RogerDearnaley comments on Corrigibility Scales To Value Alignment

RogerDearnaley 15 Jan 2026 0:43 UTC
2 points
1
Does corrigibility make it harder to get such an international agreement, compared to alternative strategies? I can imagine an effect: the corrigible AI would serve the goals of just one principal, making it less trustworthy than, say, a constitutional AI. That effect seems hard to analyze. I expect that an AI will be able to mitigate that risk by a combination of being persuasive and being able to show that there are large risks to an arms race.
It’s easy to get a corrigible ASI not to use its persuasiveness on you: you tell it not to do that.
I think you need to think harder about that “hard to analyze” bit — it’s the fatal flaw (as in x-risk) of the corrigibility based approach. You don’t get behavior any wiser or more moral than the principal. And 2–4% of principals are sociopaths (the figures for tech titans and heads of authoritarian states may well be higher).
- Czynski 20 Feb 2026 17:45 UTC
  1 point
  0
  Parent
  That’s explicitly not a factor in the X-risk analysis for corrigibility; it’s not intended for general use by many principals.
  - RogerDearnaley 20 Feb 2026 18:16 UTC
    1 point
    0
    Parent
    If ASI of this type is used by a single unwise principal, then the obvious risk is dictatorship. If different instances of it are used by a small number of unwise principals, then the obvious risks are concentration of power and superintelligence-enabled conflict. If it’s use by a single cautious, wise and saintly principal, and if power doesn’t corrupt, then we’re probably fine.
    
    Which current head of state or foundation lab CEO are you envisaging?
    - Czynski 23 Feb 2026 18:29 UTC
      1 point
      0
      Parent
      That’s, again, outside the X-risk model here. This is something that could succeed if entrusted to a trustworthy principal, unlike other methods where that would not be sufficient and there doesn’t seem to be a replacement of similar or lower difficulty that would be sufficient either. This is a method that, if it’s correct, reduces to a very difficult but ordinary human challenge.
      
      But if I’m forced to give a name, Amanda Askell.

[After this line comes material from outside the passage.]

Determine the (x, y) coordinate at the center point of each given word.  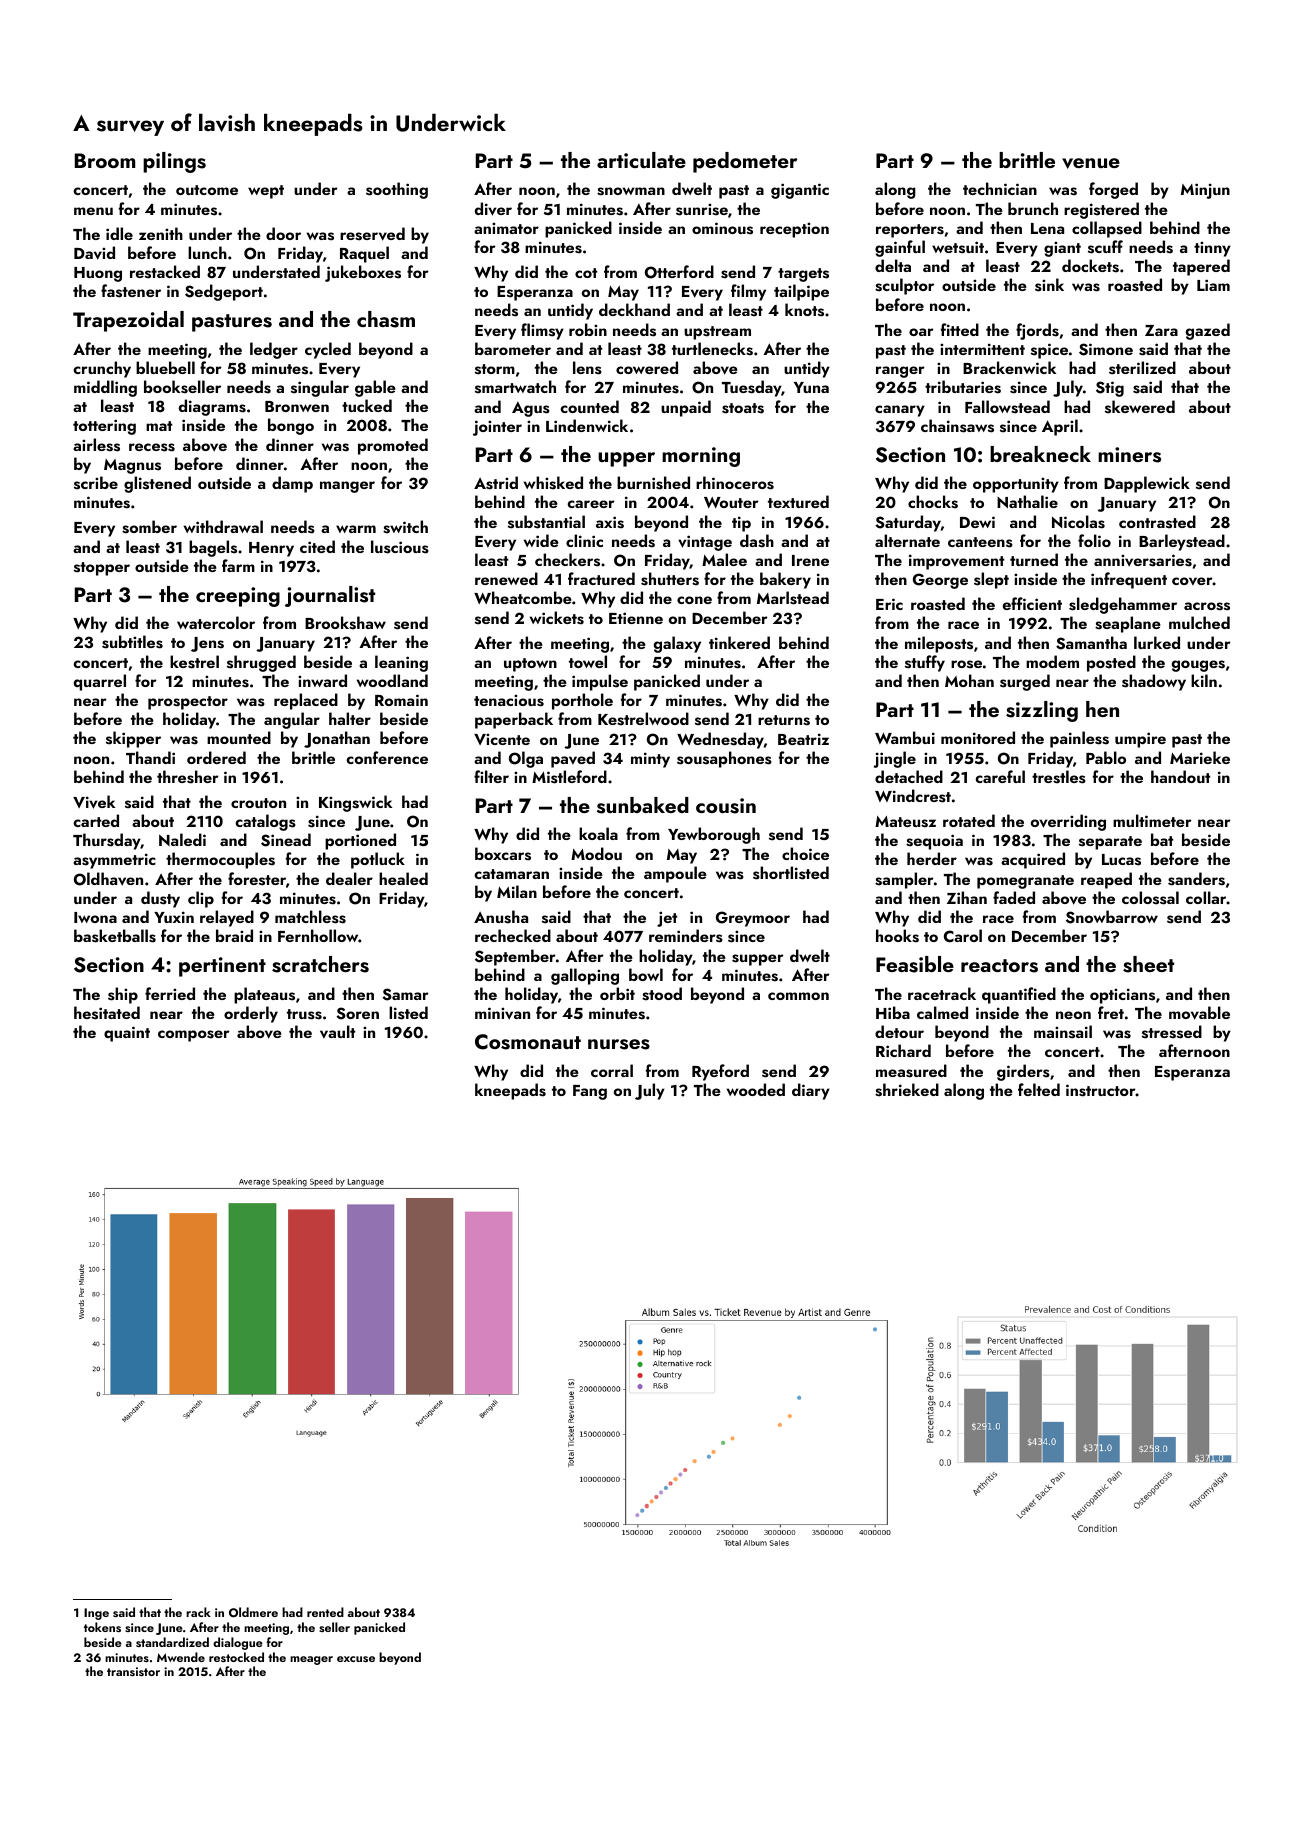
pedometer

      - RogerDearnaley 23 Feb 2026 19:53 UTC
        2 points
        0
        Parent
        Fair enough. But it’s very visible that Claude’s constitution treats corrigibility alignment and ethical alignment as both dangerous, and tries to compromise between them. In The Adolescence of Technology, Dario Amodei makes it very explicit why that is: he sees each as having is own risks and failure modes. And for corrigibility, those are misuse and consolidation of power. Which is pretty much the argument I was making, except that he doesn’t cover the warfare-between-AI-enhanced-principals aspect.